Je fais la plupart de mes courses dans un magasin parce que j’y trouve un certain type de chocolat. Tout est pourtant plus cher qu’ailleurs. En revanche, j’ai découvert un autre magasin, parce que celui-ci est régulièrement en rupture de stocks concernant des articles (pourtant ordinaires) que j’achète.
Voilà ce que ne comprend pas l’acheteur, une engeance qui a connu récemment des heures de gloire. L’acheteur, et le gestionnaire qui dirige actuellement l’entreprise, et l’Etat, cherche à optimiser les constituants, sans vue d’ensemble. Alors que le tout est la loi de la nature.

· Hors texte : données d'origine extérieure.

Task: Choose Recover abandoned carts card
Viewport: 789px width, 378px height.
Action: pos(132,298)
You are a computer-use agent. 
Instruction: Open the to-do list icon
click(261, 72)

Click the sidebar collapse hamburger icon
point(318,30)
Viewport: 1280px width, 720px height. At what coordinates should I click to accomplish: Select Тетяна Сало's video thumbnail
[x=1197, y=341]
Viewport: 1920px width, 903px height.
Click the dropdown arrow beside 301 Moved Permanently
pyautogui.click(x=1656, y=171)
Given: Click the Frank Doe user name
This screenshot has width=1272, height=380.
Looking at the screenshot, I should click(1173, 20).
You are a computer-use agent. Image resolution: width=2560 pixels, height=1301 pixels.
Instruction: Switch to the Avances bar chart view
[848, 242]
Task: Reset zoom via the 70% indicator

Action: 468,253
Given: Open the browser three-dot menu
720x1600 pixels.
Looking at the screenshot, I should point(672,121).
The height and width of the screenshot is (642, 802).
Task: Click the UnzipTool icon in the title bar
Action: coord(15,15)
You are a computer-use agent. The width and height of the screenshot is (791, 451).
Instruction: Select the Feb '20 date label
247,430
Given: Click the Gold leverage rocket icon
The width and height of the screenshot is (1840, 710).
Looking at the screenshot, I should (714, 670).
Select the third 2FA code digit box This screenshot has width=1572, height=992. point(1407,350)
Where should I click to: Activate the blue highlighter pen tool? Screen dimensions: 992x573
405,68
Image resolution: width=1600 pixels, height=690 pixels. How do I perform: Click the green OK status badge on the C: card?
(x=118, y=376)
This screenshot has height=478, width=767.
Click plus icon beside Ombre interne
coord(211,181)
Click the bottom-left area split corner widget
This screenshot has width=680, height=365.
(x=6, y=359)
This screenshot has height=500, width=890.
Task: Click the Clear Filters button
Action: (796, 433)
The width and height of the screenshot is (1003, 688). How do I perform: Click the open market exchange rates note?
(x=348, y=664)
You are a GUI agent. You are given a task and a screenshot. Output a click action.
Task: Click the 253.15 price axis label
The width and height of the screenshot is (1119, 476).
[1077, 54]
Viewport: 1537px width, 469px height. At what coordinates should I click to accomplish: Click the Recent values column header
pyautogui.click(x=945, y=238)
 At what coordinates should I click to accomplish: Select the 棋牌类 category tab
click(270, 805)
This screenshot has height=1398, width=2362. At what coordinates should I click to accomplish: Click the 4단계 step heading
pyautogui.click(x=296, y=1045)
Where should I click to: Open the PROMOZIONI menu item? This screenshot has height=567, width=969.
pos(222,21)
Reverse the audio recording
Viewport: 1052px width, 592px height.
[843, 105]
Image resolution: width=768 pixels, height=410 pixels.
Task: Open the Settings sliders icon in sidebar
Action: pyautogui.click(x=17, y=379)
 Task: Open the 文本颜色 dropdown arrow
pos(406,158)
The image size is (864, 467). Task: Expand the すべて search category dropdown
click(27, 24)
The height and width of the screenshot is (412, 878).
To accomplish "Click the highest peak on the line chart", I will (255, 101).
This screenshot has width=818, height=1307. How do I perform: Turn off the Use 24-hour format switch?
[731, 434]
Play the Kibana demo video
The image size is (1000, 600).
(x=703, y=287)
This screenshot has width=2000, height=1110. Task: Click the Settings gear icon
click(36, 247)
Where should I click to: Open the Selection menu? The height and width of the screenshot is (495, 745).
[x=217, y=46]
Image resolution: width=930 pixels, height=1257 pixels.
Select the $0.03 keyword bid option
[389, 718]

Un autre exemple : un temps, j’ai travaillé à la question du « packaging » des offres de télévision câblée. Les gestionnaires des cablo-opérateurs cherchaient à éliminer les « petites chaînes » peu rentables. Ce qui avait un double effet : les amateurs de ces chaînes n’achetaient plus rien, et les amateurs d’autres chaînes minoritaires se sentaient menacés !
Il en est de même de l’économiste : il vous parle de substitution : si vous ne trouvez pas telle marque de beurre, vous prendrez telle autre. Eh bien non !
Et voilà pourquoi le véritable entrepreneur, comme l’artiste, n’est pas un homme de chiffres ou de raison.